The remaining 80 per cent were handled on behalf of its partners, be they MVNOs, operators or manufacturers, providing each with up to 110 different “life cycle” services covering a device’s entire lifespan from cradle to grave.

“The business was started back in 1989 and a lot of people looked at us as just a distributor,” says Laikin. “That’s how the business was started. But times have changed and we have evolved significantly.

“We have, of course, remained a mobile distributor, but we have become a leading logistics company in the mobile space also. A lot of manufacturers and companies saw us as one or the other. That is simply not the case.

“Three quarters of the 112 million devices we handled in 2011 had nothing to do with us owning the product and redistributing the unit.”

All very impressive, but relaying this message to customers, both existing and potential has not been easy.

Laikin is no fool. He understands BrightPoint’s identity in the global market has lacked clarity, but he has now made changes to help make the company’s position more clear, which is the basis for our meeting.

Rebranding exercise
To do this, BrightPoint recently undertook a major rebranding exercise (see boxout, right) – the first in its 23-year history.

Laikin says the new branding is designed to reflect the firm’s evolution and its key business areas. It replaces BrightPoint’s previous logo (pictured on next page), which depicted a solar eclipse and was bland in comparison.

As part of the image refresh, BrightPoint now has five clearly defined service areas.

These include:
• Plan – sales forecasting, predicting demand, achieving targets, managing orders, monitor performances and real-time stock and order management;
• Market – helping customers (such as retailers) determine their product portfolio, sales training, promotions, network configuration and testing, online ordering and financing;
• Customise – flashing devices, software updates and installation, bespoke packaging;
• Move – detailed warehousing, logistics and support;
• Recover – repair, returns including reflashing and packaging, recycle and resell.

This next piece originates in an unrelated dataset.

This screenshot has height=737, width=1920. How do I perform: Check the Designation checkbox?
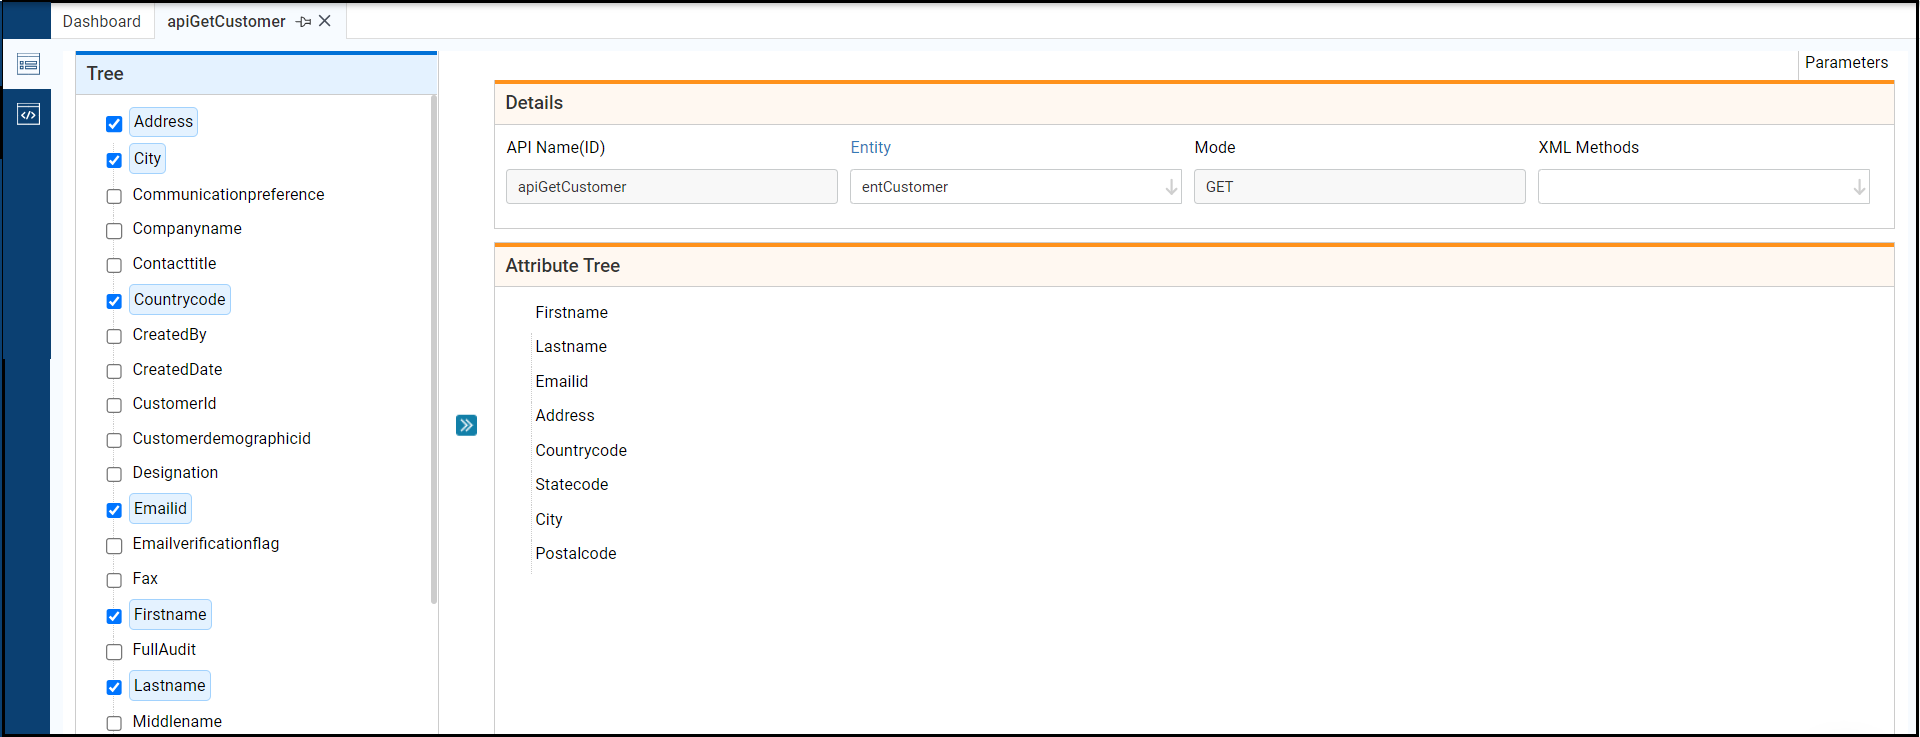114,474
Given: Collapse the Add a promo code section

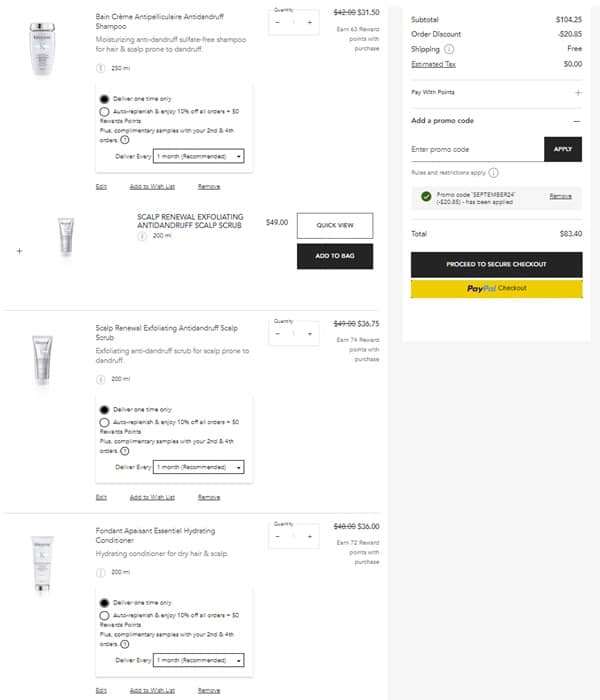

Laikin explains: “A lot of people forget about some of the pieces in our supply chain. So it was important to get our message out in a solid, clear and crisp way.

“I know many companies who spend a lot of money on rebranding just to feel good about themselves, but that’s certainly not the reason we are doing this.

“We have a corporate goal to grow faster than the market, which we have done for the past 10 years. This is one tool to do that.

“It really was an essential exercise because logistics means different things to different people.

“We needed to clearly show what we mean by it, and all of the different services we provide for the whole life cycle.

“We have worked really hard to achieve this.

“It’s cleaner, it’s brighter with a succinct message logo and from a marketing perspective, it reflects more about what we do. Device life cycle services is what we do.”

Gupta adds: “From the time the device is born to the moment it’s buried, we are involved in the entire ecosystem. We provide over 100 different unique services. We have the capability and we have this à la carte menu of these we provide to our different customers.”